§ The problem: From the first line of the records down to the one that holds "[Toggle navigation] (185, 31)", transcribe each line exactly and add nothing.

§ Exercise input:
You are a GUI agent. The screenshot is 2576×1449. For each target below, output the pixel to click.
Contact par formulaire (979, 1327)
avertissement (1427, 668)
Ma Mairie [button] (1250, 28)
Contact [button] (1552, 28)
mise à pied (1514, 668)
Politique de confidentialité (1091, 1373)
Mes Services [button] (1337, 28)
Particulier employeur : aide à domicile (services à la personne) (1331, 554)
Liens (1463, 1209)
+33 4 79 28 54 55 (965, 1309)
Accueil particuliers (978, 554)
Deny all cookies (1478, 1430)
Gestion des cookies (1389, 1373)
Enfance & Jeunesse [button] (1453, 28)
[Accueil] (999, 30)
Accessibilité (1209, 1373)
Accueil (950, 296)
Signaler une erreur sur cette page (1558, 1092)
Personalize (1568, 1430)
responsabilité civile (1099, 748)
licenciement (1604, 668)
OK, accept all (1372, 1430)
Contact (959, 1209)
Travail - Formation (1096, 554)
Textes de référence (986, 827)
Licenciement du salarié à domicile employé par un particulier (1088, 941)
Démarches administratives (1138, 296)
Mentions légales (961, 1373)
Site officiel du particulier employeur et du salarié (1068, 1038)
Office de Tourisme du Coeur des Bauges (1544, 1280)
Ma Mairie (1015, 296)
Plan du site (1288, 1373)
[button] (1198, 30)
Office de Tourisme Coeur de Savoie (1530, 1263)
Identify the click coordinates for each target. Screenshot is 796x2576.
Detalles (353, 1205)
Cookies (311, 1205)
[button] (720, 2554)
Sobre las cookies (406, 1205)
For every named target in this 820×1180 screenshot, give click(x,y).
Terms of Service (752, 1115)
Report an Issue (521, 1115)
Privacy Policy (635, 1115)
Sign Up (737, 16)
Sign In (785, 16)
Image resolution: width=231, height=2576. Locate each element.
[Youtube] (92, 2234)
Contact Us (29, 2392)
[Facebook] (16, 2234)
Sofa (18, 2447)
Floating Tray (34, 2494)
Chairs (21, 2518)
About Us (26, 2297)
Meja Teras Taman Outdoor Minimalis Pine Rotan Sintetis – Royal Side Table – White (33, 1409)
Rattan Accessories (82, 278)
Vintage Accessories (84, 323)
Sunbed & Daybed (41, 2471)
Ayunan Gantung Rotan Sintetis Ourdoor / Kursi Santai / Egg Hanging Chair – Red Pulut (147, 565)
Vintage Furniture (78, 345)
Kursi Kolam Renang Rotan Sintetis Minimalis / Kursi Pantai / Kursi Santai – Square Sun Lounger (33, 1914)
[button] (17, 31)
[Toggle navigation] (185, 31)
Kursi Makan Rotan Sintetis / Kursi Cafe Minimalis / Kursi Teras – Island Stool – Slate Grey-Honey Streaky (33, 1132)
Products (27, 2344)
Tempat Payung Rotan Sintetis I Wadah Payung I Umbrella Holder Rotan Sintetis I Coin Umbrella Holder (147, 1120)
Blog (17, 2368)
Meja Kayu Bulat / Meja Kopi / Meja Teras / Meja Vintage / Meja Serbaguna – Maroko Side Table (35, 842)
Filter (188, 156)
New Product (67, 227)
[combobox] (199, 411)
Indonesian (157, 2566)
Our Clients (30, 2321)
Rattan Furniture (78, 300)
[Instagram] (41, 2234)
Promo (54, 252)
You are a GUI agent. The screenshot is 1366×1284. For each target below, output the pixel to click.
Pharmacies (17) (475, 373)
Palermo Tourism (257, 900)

§ Response below:
You are a GUI agent. The screenshot is 2576×1449. For each target below, output the pixel to click.
Contact par formulaire (979, 1327)
avertissement (1427, 668)
Ma Mairie [button] (1250, 28)
Contact [button] (1552, 28)
mise à pied (1514, 668)
Politique de confidentialité (1091, 1373)
Mes Services [button] (1337, 28)
Particulier employeur : aide à domicile (services à la personne) (1331, 554)
Liens (1463, 1209)
+33 4 79 28 54 55 (965, 1309)
Accueil particuliers (978, 554)
Deny all cookies (1478, 1430)
Gestion des cookies (1389, 1373)
Enfance & Jeunesse [button] (1453, 28)
[Accueil] (999, 30)
Accessibilité (1209, 1373)
Accueil (950, 296)
Signaler une erreur sur cette page (1558, 1092)
Personalize (1568, 1430)
responsabilité civile (1099, 748)
licenciement (1604, 668)
OK, accept all (1372, 1430)
Contact (959, 1209)
Travail - Formation (1096, 554)
Textes de référence (986, 827)
Licenciement du salarié à domicile employé par un particulier (1088, 941)
Démarches administratives (1138, 296)
Mentions légales (961, 1373)
Site officiel du particulier employeur et du salarié (1068, 1038)
Office de Tourisme du Coeur des Bauges (1544, 1280)
Ma Mairie (1015, 296)
Plan du site (1288, 1373)
[button] (1198, 30)
Office de Tourisme Coeur de Savoie (1530, 1263)
Identify the click coordinates for each target. Screenshot is 796x2576.
Detalles (353, 1205)
Cookies (311, 1205)
[button] (720, 2554)
Sobre las cookies (406, 1205)
For every named target in this 820×1180 screenshot, give click(x,y).
Terms of Service (752, 1115)
Report an Issue (521, 1115)
Privacy Policy (635, 1115)
Sign Up (737, 16)
Sign In (785, 16)
Image resolution: width=231, height=2576. Locate each element.
[Youtube] (92, 2234)
Contact Us (29, 2392)
[Facebook] (16, 2234)
Sofa (18, 2447)
Floating Tray (34, 2494)
Chairs (21, 2518)
About Us (26, 2297)
Meja Teras Taman Outdoor Minimalis Pine Rotan Sintetis – Royal Side Table – White (33, 1409)
Rattan Accessories (82, 278)
Vintage Accessories (84, 323)
Sunbed & Daybed (41, 2471)
Ayunan Gantung Rotan Sintetis Ourdoor / Kursi Santai / Egg Hanging Chair – Red Pulut (147, 565)
Vintage Furniture (78, 345)
Kursi Kolam Renang Rotan Sintetis Minimalis / Kursi Pantai / Kursi Santai – Square Sun Lounger (33, 1914)
[button] (17, 31)
[Toggle navigation] (185, 31)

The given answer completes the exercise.